Final answer:
The cosine of the angle between the planes with normal vectors A = (1, 1, 1) and B = (1, 5, 4) is found using the dot product of A and B, divided by the product of their magnitudes, resulting in 10/√126. The angle can then be found by taking the inverse cosine of this value.
Step-by-step explanation:
To find the cosine of the angle between two planes represented by the equations x + y + z = 0 and x + 5y + 4z = 6, we must first identify the normal vectors of these planes.

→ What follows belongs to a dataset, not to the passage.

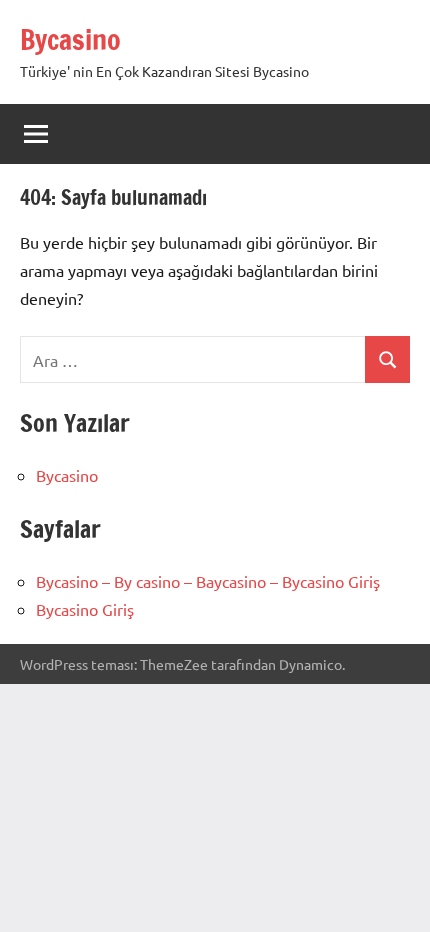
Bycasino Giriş (85, 609)
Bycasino (70, 39)
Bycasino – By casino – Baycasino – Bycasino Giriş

The normal vector of the first plane is A = (1, 1, 1) and of the second plane is B = (1, 5, 4).
The cosine angle between two vectors A and B is:
cos(θ) = (Ax × Bx + Ay × By + Az × Bz) / (|A| × |B|)
Calculating the dot product, we get:
A × B = 1*1 + 1*5 + 1*4 = 10
The magnitudes of A and B are:
|A| = √(1² + 1² + 1²) = √3
|B| = √(1² + 5² + 4²) = √(1 + 25 + 16) = √42
Substituting the values, we get:
cos(θ) = 10 / (√3 × √42) = 10 / √126
Thus, the angle between the planes is the inverse cosine of 10/√126, which can be calculated using a calculator.